Estrai senza cambiare nulla le righe delle voci qui sotto, partendo da quella che contiene "Given: Open Шаблоны матриц in sidebar" e arrivando fino a quella che contiene "Looking at the", tutte e due comprese. Non riportare le immagini.

:: VOCI

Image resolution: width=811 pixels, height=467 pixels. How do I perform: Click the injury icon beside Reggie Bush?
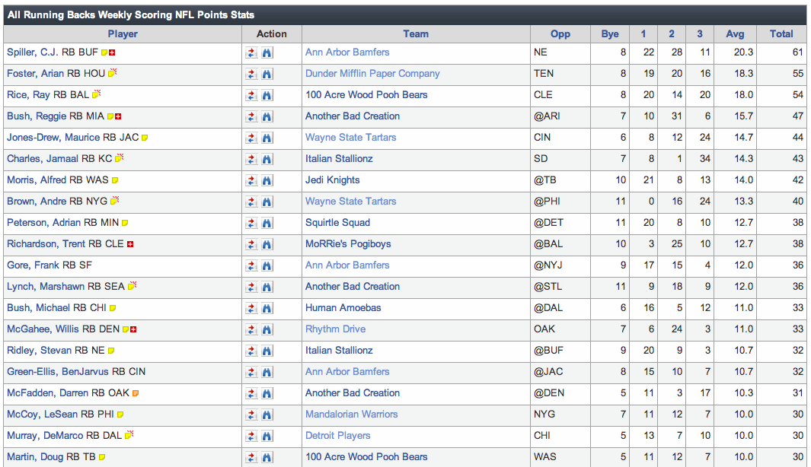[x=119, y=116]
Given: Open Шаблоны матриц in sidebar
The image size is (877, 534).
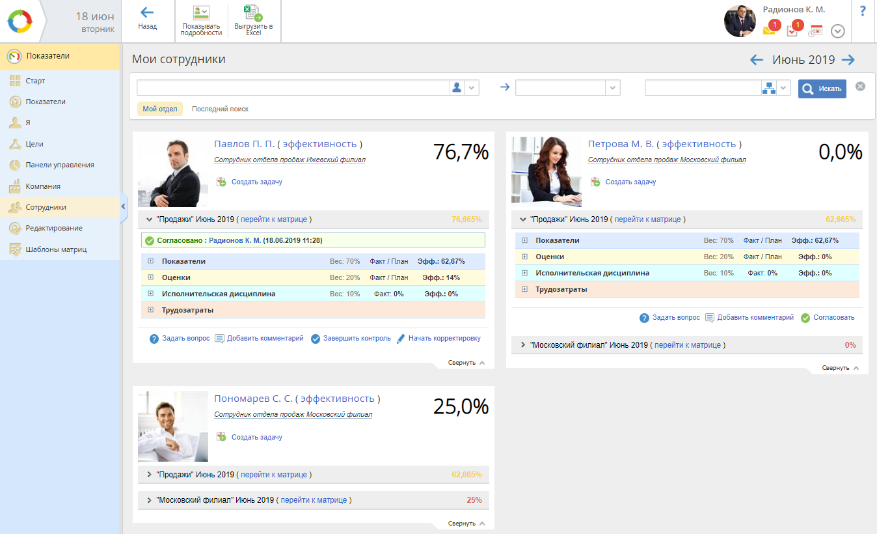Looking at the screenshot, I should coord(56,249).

::::
:: VOCI

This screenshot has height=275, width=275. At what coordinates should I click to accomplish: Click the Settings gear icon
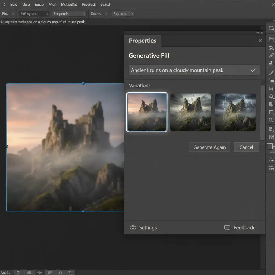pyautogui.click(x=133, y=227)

::::
:: VOCI

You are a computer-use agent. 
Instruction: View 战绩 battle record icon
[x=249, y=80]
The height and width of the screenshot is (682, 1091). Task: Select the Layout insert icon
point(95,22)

::::

RISPOSTA AL COMPITO:
Given: Open Шаблоны матриц in sidebar
The image size is (877, 534).
Looking at the screenshot, I should coord(56,249).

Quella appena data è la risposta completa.